Défier le dollar : le plan de la Chine et de la Russie du Petroyuan à l'or
Article originel : Challenging the Dollar: China and Russia's Plan from Petroyuan to Gold
Par Federico Pieraccini*
Strategic Culture Foundation, 6.10.17

Traduction SLT, 7.10.17

© Sputnik Mihail Kutusov

© Sputnik Mihail Kutusov

 Comme décrit dans mon article précédent, la puissance militaire étatsunienne est en déclin et les effets sont palpables. Dans un monde plein de conflits provoqués par Washington, les changements économiques et financiers qui se produisent sont pour de nombreux pays un développement attendu et bienvenu depuis longtemps.

Si nous devions identifier ce qui alimente uniquement l'impérialisme étatsunien et ses aspirations à l'hégémonie mondiale, le rôle du dollar étatsunien serait en première place. Il est donc nécessaire d'explorer la profondeur des effets du dollar sur l'économie mondiale pour comprendre les développements géopolitiques qui en ont résulté au cours des dernières décennies.

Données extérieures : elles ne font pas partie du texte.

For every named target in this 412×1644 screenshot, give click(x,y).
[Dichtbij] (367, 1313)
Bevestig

La raison pour laquelle le dollar joue un rôle si important dans l'économie mondiale est due aux trois grands facteurs suivants : le pétrodollar, le dollar comme monnaie de réserve mondiale et la décision de Nixon en 1971 de ne plus rendre le dollar convertible en or. Comme il est facile de le deviner, le pétrodollar a fortement influencé la composition du panier de Droit de tiragesSpécial (DTS), faisant du dollar la monnaie de réserve mondiale, ce qui a de graves implications pour l'économie mondiale en raison de la décision de Nixon d'éliminer la convertibilité du dollar en or. La plupart des problèmes pour le reste du monde sont nés d'une combinaison de ces trois facteurs.

 Dollar pétrodollar-or

Le plus grand changement géo-économique des cinquante dernières années a sans doute été mis en œuvre en 1973 avec l'accord entre l'OPEP, l'Arabie saoudite et les États-Unis pour vendre du pétrole exclusivement en dollars.

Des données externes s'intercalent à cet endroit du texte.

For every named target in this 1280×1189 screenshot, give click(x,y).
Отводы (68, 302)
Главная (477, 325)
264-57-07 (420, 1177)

Plus précisément, Nixon a pris des dispositions avec le roi saoudien Faisal pour que les Saoudiens n'acceptent que des dollars comme paiement pour le pétrole et les investissements connexes, recyclant des milliards de dollars excédentaires en bons du Trésor étatsuniens et autres ressources financières en dollars. En échange, l'Arabie saoudite et d'autres pays de l'OPEP ont été placés sous la protection militaire étatsunienne. Elle rappelle un accord de type mafieux : les Saoudiens sont obligés de faire des affaires en dollars étatsuniens selon des modalités fixées par les Etats-Unis sans grand argument et en échange ils bénéficient d'une protection généreuse.

Le deuxième facteur, peut-être encore plus important pour l'économie mondiale, est que le dollar est devenu la monnaie de réserve mondiale et qu'il continue de jouer un rôle prédominant dans le panier des réserves de change internationales du FMI depuis 1981. Le rôle du dollar, lié évidemment au commerce pétrodollar, a presque toujours conservé une part de plus de 40% du panier des droits de tirage spéciaux (DTS), tandis que l'euro a conservé une part stable de 29-37% depuis 2001. Pour comprendre l'évolution économique en cours, il suffit d'observer que le yuan est désormais définitivement inclus dans le DTS, avec une part initiale de 10% immédiatement supérieure au yen (8,3%) et à la livre sterling (8,09%) mais significativement inférieure au dollar (41%) et à l'euro (31%). Lentement mais de manière significative, la monnaie yuan est de plus en plus utilisée dans le commerce mondial.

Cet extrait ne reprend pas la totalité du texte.